MP: Armenia-Azerbaijan Peace Platform to receive increasing support

MP: Armenia-Azerbaijan Peace Platform to receive increasing support
# 16 December 2016 12:46 (UTC +04:00)

There is a need to inform the public and the parliament about the Armenia-Azerbaijan Peace Platform, and to get MPs involved in the process, Azay Guliyev, Azerbaijani MP, Vice-President of the OSCE Parliamentary Assembly, told reporters on Friday.

He said that Armenian public figures who fear a recurrence of the April fighting have called on their Azerbaijani counterparts to look for a solution to the conflict together.

For the first time in the conflict’s history three Armenian human rights defenders and one NGO head joined a conference in Baku on November 8, the MP said, recalling that the conference participants made an appeal to the Armenian and Azerbaijani presidents and peoples.

“Armenian human rights activists and NGO leaders dared to expose the Sargsyan regime and its aggressive policy. To institutionalize their activities and continue their peacekeeping mission as a common organization, the participants created the Armenia-Azerbaijan Peace Platform on December 7,” he added.

According to Guliyev, the platform defined possible ways of settling the conflict and the scope of cooperation of Armenia-Azerbaijan civil society institutions.

He stressed that Armenian and Azerbaijani human rights defenders and NGO leaders emphasized that there are no prospects of continuing the occupation, which poses a serious threat to the region.

“They sent a message to the Armenian and Azerbaijani presidents for peaceful settlement of the conflict. The message outlined that in order to achieve a long-term peace there is a need for unconditional liberation of the occupied Azerbaijani territories, return of all internally displaced persons to their homes, restoration of relations between Armenia and Azerbaijan, determination of the legal status of Nagorno-Karabakh within Azerbaijan, and safety of the Armenians living there of the Azerbaijanis to returns to their homes. The founders of the platform are three Armenian NGO representatives and a human rights activist, and three Azerbaijani NGOs,” added Guliyev.

He noted that the number of people seeking to join the platform is on the rise, noting two Armenian youths have faced violence and arrests for seeking to join the platform. He expressed hope that these violent methods will not prevent those who want to support the platform.

The Nagorno-Karabakh conflict entered its modern phase when the Armenian SRR made territorial claims against the Azerbaijani SSR in 1988.

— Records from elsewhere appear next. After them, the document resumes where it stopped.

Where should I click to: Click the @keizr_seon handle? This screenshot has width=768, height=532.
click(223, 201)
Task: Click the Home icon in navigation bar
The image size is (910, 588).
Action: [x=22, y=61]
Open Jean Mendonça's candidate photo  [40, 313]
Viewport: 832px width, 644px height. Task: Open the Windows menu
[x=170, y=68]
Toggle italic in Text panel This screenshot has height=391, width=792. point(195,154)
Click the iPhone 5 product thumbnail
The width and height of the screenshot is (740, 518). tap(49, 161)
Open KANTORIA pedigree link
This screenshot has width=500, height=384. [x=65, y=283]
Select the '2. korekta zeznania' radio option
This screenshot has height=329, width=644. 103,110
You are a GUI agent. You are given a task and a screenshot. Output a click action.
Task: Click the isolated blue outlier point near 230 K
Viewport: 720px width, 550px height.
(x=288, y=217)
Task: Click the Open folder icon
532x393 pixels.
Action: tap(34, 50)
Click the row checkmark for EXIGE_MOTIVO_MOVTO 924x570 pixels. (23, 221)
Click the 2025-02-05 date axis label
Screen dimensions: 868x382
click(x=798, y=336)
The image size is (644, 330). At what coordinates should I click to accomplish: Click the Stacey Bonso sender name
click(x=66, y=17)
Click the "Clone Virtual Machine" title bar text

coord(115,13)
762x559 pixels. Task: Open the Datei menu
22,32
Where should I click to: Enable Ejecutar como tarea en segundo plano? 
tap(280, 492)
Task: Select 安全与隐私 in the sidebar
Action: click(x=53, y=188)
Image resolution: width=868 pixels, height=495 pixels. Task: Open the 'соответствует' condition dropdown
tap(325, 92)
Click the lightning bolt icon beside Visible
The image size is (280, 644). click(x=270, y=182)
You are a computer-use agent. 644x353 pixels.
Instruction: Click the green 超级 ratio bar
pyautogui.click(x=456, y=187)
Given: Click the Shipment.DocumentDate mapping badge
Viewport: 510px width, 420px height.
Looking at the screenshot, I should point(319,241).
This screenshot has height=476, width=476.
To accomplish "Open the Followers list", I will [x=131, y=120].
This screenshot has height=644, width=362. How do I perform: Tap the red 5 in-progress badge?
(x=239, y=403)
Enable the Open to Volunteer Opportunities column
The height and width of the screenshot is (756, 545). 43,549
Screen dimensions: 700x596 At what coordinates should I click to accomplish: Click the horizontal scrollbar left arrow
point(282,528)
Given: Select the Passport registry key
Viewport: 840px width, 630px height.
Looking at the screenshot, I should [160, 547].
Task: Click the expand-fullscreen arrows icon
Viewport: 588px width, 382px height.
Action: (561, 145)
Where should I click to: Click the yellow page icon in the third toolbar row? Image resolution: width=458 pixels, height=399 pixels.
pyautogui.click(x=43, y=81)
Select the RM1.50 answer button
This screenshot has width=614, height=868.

A fierce war broke out between Azerbaijan and Armenia over the Nagorno-Karabakh region of Azerbaijan. As a result of the war, Armenian armed forces occupied some 20 percent of Azerbaijani territory which includes Nagorno-Karabakh and seven adjacent districts (Lachin, Kalbajar, Aghdam, Fuzuli, Jabrayil, Gubadli and Zangilan), and over a million Azerbaijanis became refugees and internally displaced people.

The military operations finally came to an end when Azerbaijan and Armenia signed a ceasefire agreement in Bishkek in 1994.

Dealing with the settlement of the Nagorno-Karabakh conflict is the OSCE Minsk Group, which was created after the meeting of the CSCE (OSCE after the Budapest summit held in Dec.1994) Ministerial Council in Helsinki on 24 March 1992. The Group’s members include Azerbaijan, Armenia, Russia, the United States, France, Italy, Germany, Turkey, Belarus, Finland and Sweden.

Besides, the OSCE Minsk Group has a co-chairmanship institution, comprised of Russian, the US and French co-chairs, which began operating in 1996.

Resolutions 822, 853, 874 and 884 of the UN Security Council, which were passed in short intervals in 1993, and other resolutions adopted by the UN General Assembly, PACE, OSCE, OIC, and other organizations require Armenia to unconditionally withdraw its troops from Nagorno-Karabakh.